Dive Brief:
- A Cisco employee was fooled by a series of voice phishing attacks and unwittingly accepted a multifactor authentication request that granted an attacker access to critical internal systems, Cisco Talos said in a Wednesday blog post.
- The threat actor accessed Cisco systems for product development and code signing, but the company says no products, services, sensitive customer or employee information, intellectual property or supply chain operations were impacted.
- Cisco said it removed the attacker, which it has identified as an initial access broker with ties to adversaries behind the UNC2447 cybercrime gang, Lapsus$ and Yanluowang ransomware operators.
Dive Insight:
Cisco waited until Wednesday to publicly acknowledge the attack after the threat actor published a list of files stolen during the incident on the dark web. But Cisco first learned of the intrusion on May 24.

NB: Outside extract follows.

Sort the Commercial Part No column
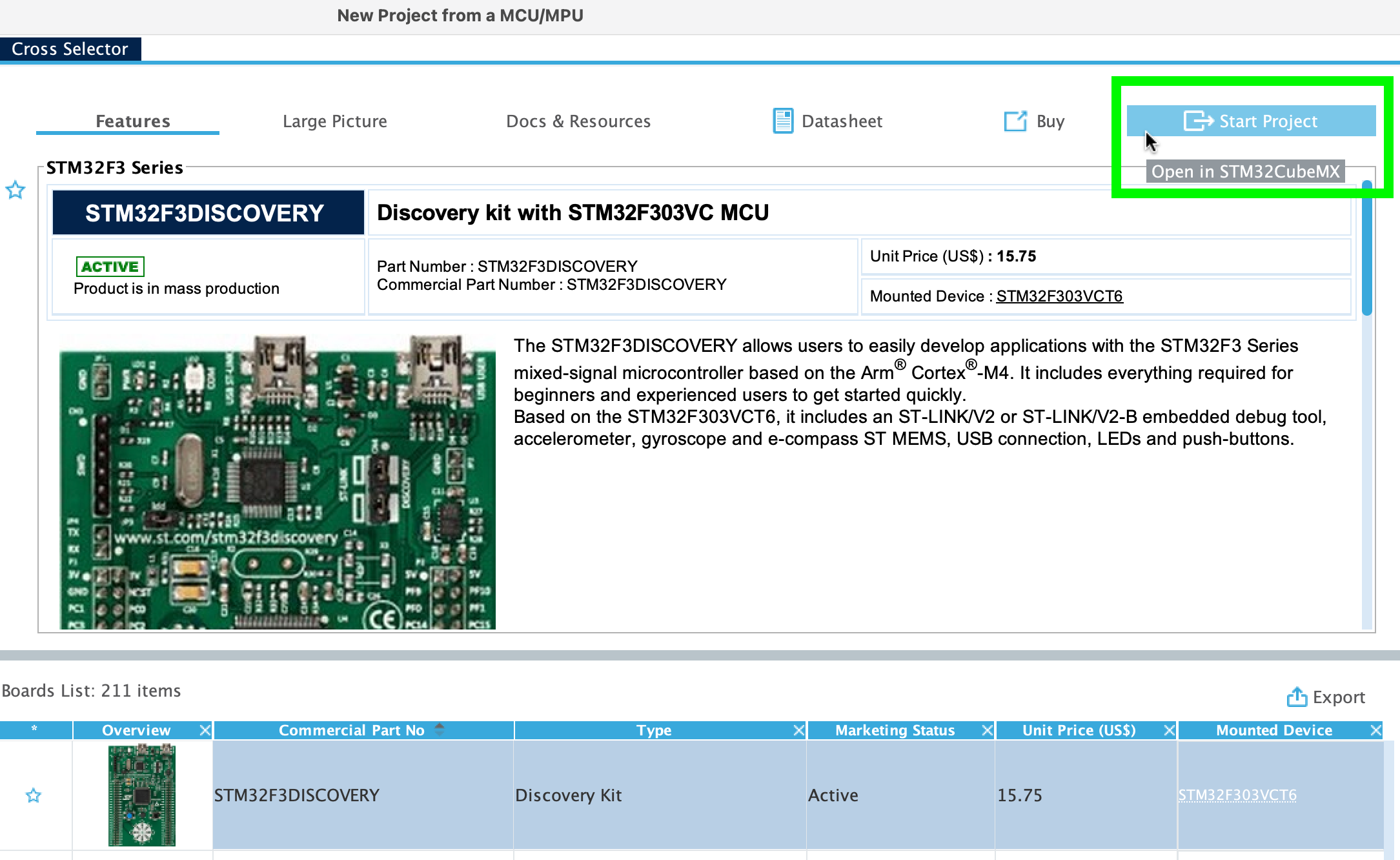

The adversary gained access to the employee’s Cisco credentials after the threat actor gained control of a personal Google account that synchronized login data in the victim’s browser, according to Cisco.
The threat actor made repeated attempts to reach Cisco executives via email, but didn’t make any specific threats or extortion demands, the company said. Subsequent attempts to access Cisco’s networks were blocked and no ransomware has been observed or deployed, though the tactics, techniques and procedures were consistent with pre-ransomware activity, according to Cisco.

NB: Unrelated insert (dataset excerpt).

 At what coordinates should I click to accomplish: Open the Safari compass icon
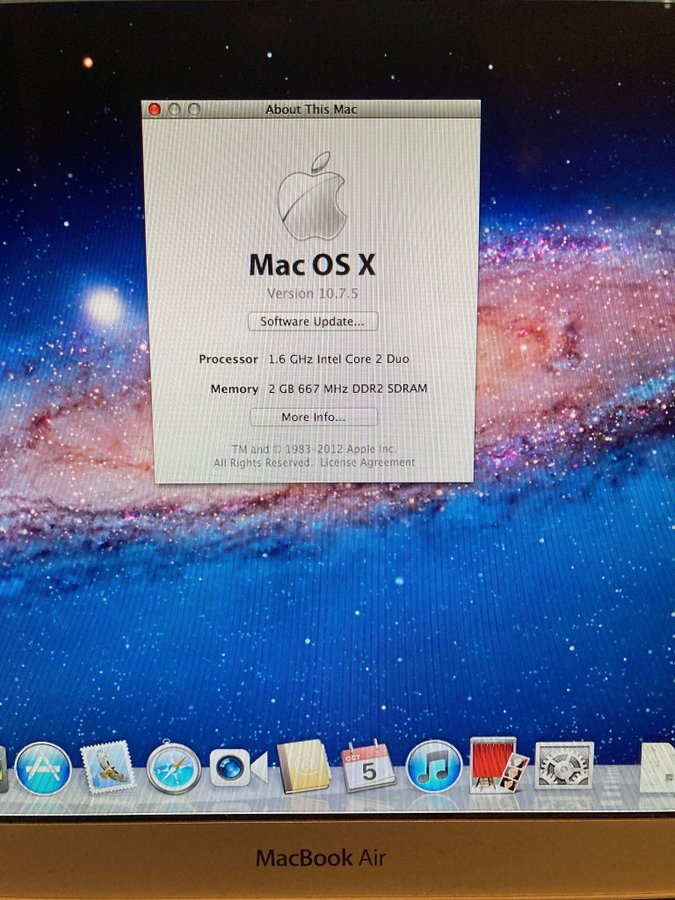[174, 768]
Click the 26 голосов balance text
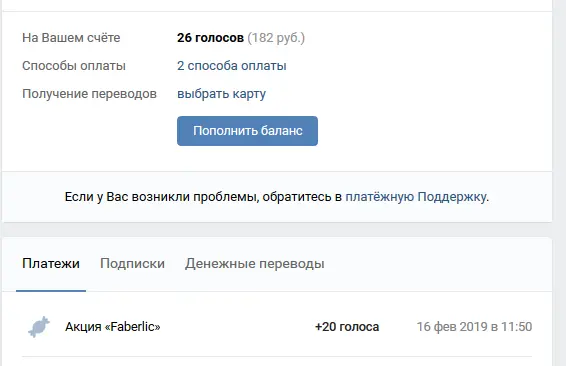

The threat actor dropped multiple malware payloads onto Cisco systems, took steps to cover their tracks, maintain access and increase system level access, Cisco said. The company claims the attacker was only able to exfiltrate the contents of a Box folder associated with the compromised employee’s account and employee authentication data from Active Directory.
Cisco said it contacted law enforcement and other partners, and initiated a company-wide password reset once it learned of the intrusion.